• **Information shown**
════════
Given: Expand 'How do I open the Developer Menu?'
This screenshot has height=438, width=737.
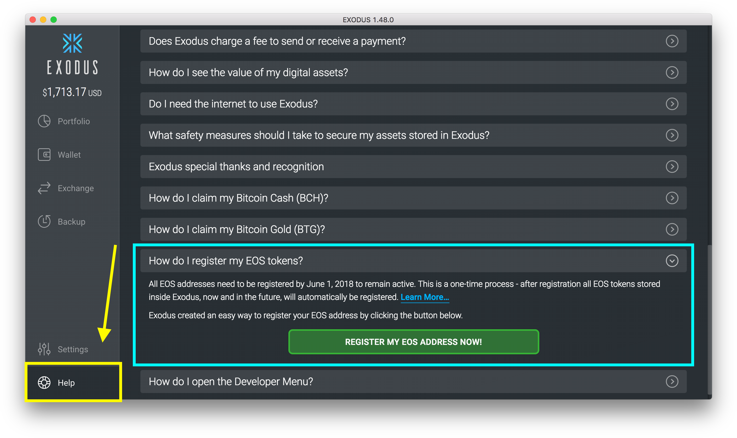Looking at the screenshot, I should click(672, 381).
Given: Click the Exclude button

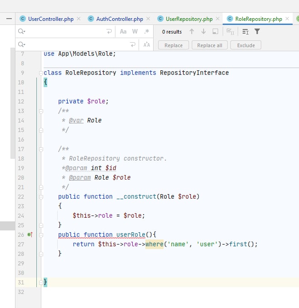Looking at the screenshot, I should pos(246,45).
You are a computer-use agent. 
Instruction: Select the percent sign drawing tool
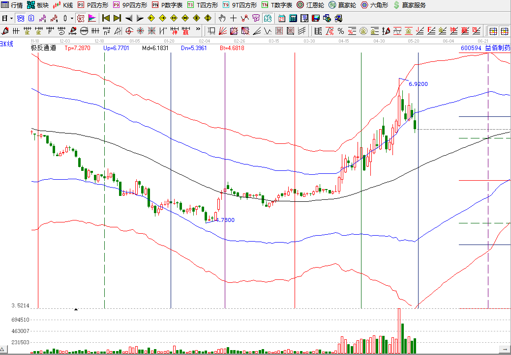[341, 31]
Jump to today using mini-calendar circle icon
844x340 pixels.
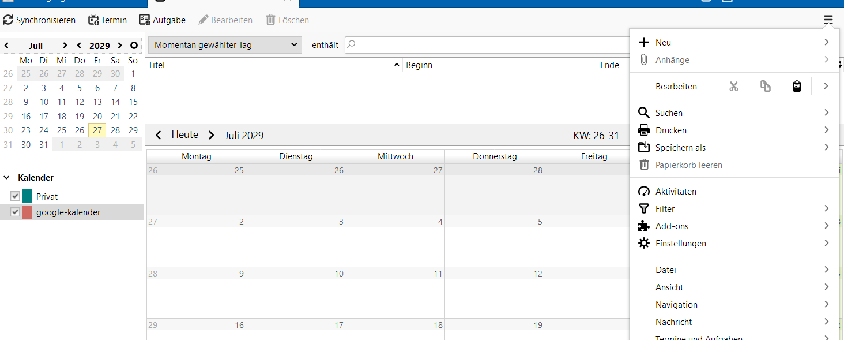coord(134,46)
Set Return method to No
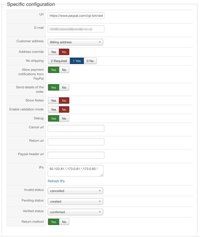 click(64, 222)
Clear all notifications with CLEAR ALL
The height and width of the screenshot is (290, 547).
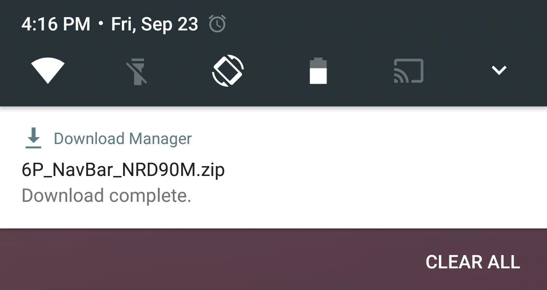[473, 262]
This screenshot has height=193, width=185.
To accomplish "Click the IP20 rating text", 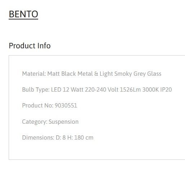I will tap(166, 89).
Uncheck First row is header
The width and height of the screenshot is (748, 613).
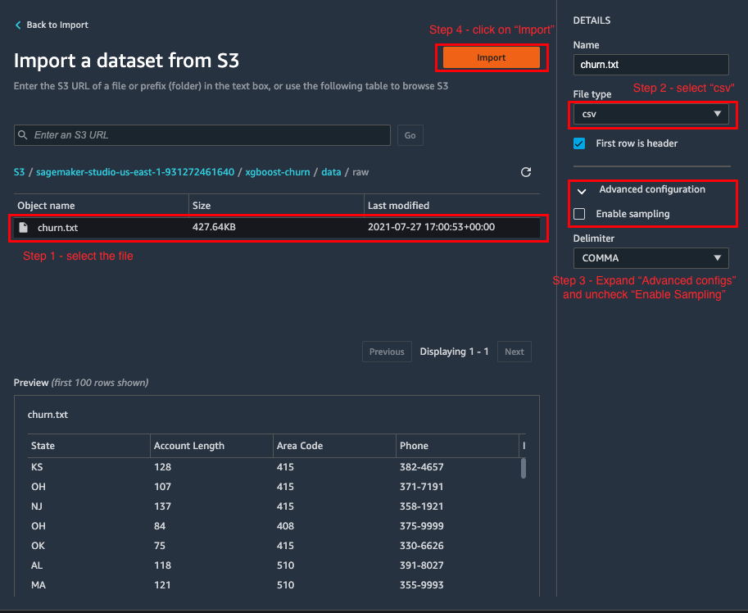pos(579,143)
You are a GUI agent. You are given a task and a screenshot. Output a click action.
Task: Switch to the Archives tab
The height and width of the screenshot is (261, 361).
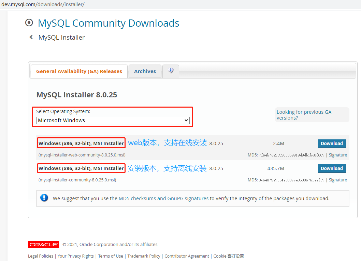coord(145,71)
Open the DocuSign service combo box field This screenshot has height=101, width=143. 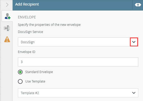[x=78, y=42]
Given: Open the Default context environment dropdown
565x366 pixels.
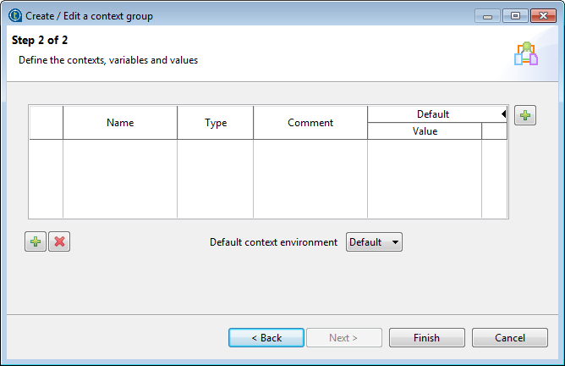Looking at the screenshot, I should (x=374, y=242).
════════
• **Directions**
Transcribe exactly the lines that run from the first line of the records above through the line with "Clear all notifications with CLEAR ALL", and include both of those lines; pictures stay out.

• **Output of the task**
Given: Expand 'How do I open the Developer Menu?'
This screenshot has height=438, width=737.
Looking at the screenshot, I should click(672, 381).
Given: Click the Exclude button

Looking at the screenshot, I should pos(246,45).
You are a computer-use agent. 
Instruction: Select the percent sign drawing tool
[341, 31]
Jump to today using mini-calendar circle icon
844x340 pixels.
coord(134,46)
Set Return method to No
 click(64, 222)
Clear all notifications with CLEAR ALL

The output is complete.